* **提供本文**
次にパイプラインを作成していきます。outputでは、templateを指定してindex定義をさせるようにしています。

pipeling.conf
input {
  jdbc {
    id => "statement_user"
    jdbc_driver_library => "/usr/share/logstash/mysql-connector-java-8.0.21.jar"
    jdbc_driver_class => "com.mysql.jdbc.Driver"
    jdbc_connection_string => "${RDS_READ_ENDPOINT}${RDS_DBNAME}?useSSL=false"
    jdbc_user => "${RDS_DBUSER}"
    jdbc_password => "${RDS_PASSWORD}"
    statement_filepath => "/usr/share/logstash/sql/statement_user.sql"
    jdbc_default_timezone => "Asia/Tokyo"
  }
}

output {
    elasticsearch {
      hosts => "${ES_ENDPOINT}"
      index => "${ES_INDEX}"
      action => "update"
      doc_as_upsert => true
      document_id => "%{user_id}"
      template => "/usr/share/logstash/template/index-template.json"
      template_name => "user_template"
      template_overwrite => true
    }

}

このパイプラインでは、schoolを除くデータを流し込むものです。
schoolに流し込むパイプラインは、別で定義します。

nested_data_pipeline.conf
input {
  jdbc {
    id => "statement_education_background"
    jdbc_driver_library => "/usr/share/logstash/mysql-connector-java-8.0.21.jar"
    jdbc_driver_class => "com.mysql.jdbc.Driver"
    jdbc_connection_string => "${RDS_READ_ENDPOINT}${RDS_DBNAME}?useSSL=false"
    jdbc_user => "${RDS_DBUSER}"
    jdbc_password => "${RDS_PASSWORD}"
    statement_filepath => "/usr/share/logstash/sql/statement_education_background.sql"
    jdbc_default_timezone => "Asia/Tokyo"
  }
}
filter {
    ruby {
        code => "event.set('school', JSON.parse(event.get('school').to_s))"

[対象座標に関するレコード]
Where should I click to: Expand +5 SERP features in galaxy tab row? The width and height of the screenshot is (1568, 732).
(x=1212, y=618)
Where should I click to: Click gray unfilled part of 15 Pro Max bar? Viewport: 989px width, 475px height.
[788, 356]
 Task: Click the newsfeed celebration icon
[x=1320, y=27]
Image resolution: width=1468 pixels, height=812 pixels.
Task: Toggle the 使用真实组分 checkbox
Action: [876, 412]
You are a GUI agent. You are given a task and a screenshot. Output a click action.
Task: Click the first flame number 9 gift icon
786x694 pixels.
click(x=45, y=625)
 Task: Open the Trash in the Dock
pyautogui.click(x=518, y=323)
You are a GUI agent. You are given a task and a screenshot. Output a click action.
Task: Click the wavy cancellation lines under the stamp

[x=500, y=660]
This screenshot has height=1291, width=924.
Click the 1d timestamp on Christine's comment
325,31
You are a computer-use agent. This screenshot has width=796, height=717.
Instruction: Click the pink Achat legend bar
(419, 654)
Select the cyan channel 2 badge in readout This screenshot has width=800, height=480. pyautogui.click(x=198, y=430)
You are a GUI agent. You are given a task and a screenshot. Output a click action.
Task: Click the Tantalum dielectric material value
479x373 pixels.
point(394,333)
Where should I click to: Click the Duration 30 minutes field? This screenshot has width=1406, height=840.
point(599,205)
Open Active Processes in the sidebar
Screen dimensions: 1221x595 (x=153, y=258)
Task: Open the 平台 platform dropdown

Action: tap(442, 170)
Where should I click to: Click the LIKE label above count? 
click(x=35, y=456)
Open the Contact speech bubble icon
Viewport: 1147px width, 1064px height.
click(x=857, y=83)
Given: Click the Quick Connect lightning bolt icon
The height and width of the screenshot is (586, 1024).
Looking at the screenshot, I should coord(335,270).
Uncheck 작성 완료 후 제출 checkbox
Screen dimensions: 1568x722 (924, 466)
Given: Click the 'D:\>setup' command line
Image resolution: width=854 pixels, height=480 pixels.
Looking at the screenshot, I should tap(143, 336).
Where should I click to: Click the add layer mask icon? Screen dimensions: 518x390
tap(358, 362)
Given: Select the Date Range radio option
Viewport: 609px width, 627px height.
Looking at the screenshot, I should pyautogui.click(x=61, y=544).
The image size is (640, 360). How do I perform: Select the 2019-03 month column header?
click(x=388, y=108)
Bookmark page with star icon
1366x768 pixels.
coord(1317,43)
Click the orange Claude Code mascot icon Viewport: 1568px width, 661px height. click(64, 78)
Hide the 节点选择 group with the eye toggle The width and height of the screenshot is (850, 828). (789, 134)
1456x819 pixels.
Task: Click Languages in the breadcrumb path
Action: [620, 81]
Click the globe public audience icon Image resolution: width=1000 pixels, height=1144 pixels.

* **実施する課題**
**1)** 本文について、次の問いに答えてください。
(a) pipeling.conf の output で template_name に指定されている値は何ですか。
(b) pipeling.conf のパイプラインは、何を除くデータを流し込むものだと書かれていますか。
(c) nested_data_pipeline.conf の jdbc で id に指定されている値は何ですか。
**2)** 本文中で「${...}」の形で参照されている環境変数名をすべて挙げてください。
**3)** 本文のうち「doc_as_upsert => true」から「schoolに流し込むパイプラインは、別で定義します。」までを、両端を含めて一字一句変えずに書き出してください。
これらのレコードは本文とは関係がありません。

* **想定される回答**
**1)**
(a) user_template
(b) school
(c) statement_education_background

**2)** RDS_READ_ENDPOINT、RDS_DBNAME、RDS_DBUSER、RDS_PASSWORD、ES_ENDPOINT、ES_INDEX

**3)**
doc_as_upsert => true
      document_id => "%{user_id}"
      template => "/usr/share/logstash/template/index-template.json"
      template_name => "user_template"
      template_overwrite => true
    }

}

このパイプラインでは、schoolを除くデータを流し込むものです。
schoolに流し込むパイプラインは、別で定義します。